Basic CUDA calls hangs for some GPUs

Hi!

I am working on a project where we use CUDA for GPU processing. Everything worked fine before christmas, but when returning to the project now, we have encountered a weird problem, without having modified any code at all. When trying to debug the error, we found that it was not only a problem in our project, but rather a problem with CUDA in general on our machines.

The problem is that some CUDA function calls never return, such as cudaMalloc and cudaMemGetInfo. It seems like this happens for all functions that accesses the device in any way, while calls such as setCudaDevice works fine.

We use CUDA 5.0, running on Ubuntu 11.10, 64 bit, on several machines. X on these machines are disabled (we use ssh), so nothing else should run on the CUDA cards but our program.
We have tried using different cards, such as GTX460, GTX480, GTX280 and NVS295, and the problem only occurs on the GPUs with compute 2.x, ie. the 460 and 480.

A basic C++/CUDA example is provided below. As you can see, we just try to allocate a small buffer of 1 byte on the device, but when running the code, it hangs at the cudaMalloc call, without returning any error codes, even when running in cuda-gdb.

#include <cuda.h>
#include <iostream>

using namespace std;

int main(int argc, char *argv[]) {
  int devices = 0;
  cudaGetDeviceCount(&devices);

  if (devices < 1) {
    cout << "No CUDA devices found!";
    exit(0);
    
  } else {
    cudaSetDevice(0);
    
    char * buf;
    
    cerr << "A" << endl;
    cudaMalloc((void**) &buf, 1); // Allocate 1 byte on the device
    cerr << "B" << endl;
  }     
    
  cudaDeviceReset();
}

It also hangs on “Allocating GPU memory…” in the SobolQRNG sample provided with the CUDA SDK. At the same time, the deviceQuery sample works without errors.
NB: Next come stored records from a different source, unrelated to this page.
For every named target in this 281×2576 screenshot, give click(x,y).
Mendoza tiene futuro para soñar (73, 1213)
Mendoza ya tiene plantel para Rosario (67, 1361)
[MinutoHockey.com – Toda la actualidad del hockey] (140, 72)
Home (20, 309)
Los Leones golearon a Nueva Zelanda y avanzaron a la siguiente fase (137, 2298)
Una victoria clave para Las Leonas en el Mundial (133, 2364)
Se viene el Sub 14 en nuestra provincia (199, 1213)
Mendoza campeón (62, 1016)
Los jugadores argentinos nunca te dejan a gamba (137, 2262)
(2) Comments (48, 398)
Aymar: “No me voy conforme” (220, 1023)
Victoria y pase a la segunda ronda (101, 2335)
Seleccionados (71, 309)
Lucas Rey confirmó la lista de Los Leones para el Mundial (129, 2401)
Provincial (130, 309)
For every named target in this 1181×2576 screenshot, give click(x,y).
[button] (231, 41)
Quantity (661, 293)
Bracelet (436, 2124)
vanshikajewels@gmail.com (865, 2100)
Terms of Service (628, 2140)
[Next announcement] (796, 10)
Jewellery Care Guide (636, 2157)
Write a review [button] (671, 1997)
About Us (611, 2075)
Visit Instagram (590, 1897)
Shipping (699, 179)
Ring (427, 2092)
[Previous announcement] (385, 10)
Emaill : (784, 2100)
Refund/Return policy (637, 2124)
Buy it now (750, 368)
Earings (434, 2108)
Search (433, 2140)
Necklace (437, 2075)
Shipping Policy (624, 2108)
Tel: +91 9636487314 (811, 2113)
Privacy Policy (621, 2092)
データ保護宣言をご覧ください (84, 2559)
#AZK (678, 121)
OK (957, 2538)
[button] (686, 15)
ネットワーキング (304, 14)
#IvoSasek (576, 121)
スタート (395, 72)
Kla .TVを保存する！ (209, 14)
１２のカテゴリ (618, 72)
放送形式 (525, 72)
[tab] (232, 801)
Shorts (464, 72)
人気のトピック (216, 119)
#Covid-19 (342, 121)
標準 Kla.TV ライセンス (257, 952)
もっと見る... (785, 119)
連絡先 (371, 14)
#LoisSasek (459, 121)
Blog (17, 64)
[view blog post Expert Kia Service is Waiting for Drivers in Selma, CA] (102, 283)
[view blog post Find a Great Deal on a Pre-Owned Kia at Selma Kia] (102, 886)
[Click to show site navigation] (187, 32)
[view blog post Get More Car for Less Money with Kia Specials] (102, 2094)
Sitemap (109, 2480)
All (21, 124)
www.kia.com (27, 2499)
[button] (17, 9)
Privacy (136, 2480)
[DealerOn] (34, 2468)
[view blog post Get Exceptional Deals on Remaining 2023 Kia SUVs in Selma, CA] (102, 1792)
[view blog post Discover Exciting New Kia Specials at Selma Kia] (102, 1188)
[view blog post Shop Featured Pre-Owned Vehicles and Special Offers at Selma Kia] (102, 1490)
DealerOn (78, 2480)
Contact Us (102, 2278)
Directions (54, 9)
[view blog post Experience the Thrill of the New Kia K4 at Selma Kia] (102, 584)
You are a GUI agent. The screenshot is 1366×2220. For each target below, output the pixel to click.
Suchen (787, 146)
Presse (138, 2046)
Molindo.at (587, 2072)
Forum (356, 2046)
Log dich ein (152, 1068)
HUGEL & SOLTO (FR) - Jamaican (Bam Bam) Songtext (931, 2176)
Do anyone know what might be causing this, or how we can fix this?

Thanks!

So any idea what changed during Christmas? Did you upgrade to CUDA 5.0, did you update any drivers? I had an experience similar to this because of a driver issue, so you could double check that.

We have been using CUDA 5.0 from the start, so no changes here. The only updates we have run, are the updates provided by the update manager in Ubuntu. These, however, contains updates for almost everything, including new kernel versions.

As a side note, we just installed a GTX650 for testing compute 3.0, and it seems to NOT work on this card either.

We also just installed CUDA for the first time on one of the machines, and it does not work on this one with the 2.x cards either.

It is also very interesting to see that it works some times, but others not. We have not been able to pinpoint exactly in what situations it works or not, as it seems totally random

Another thing: We have lately had some network issues. We currently use NIS and NFS on all the machines in the network, but there are some issues with the NIS server (which should be fixed pretty soon), which makes the access to our home folders rather unstable. We have all put the CUDA environment variables in the bashrc-files, which means that there is a possibility that these cannot be set when network instability occurs. Could this be a possible source to the problem?

This issue has been solved. It occured due to our problem with the network, so when we solved the network issue, everything started working again.
Probably, due to the network issues, the CUDA runtime could not access some libraries, and therefore hung.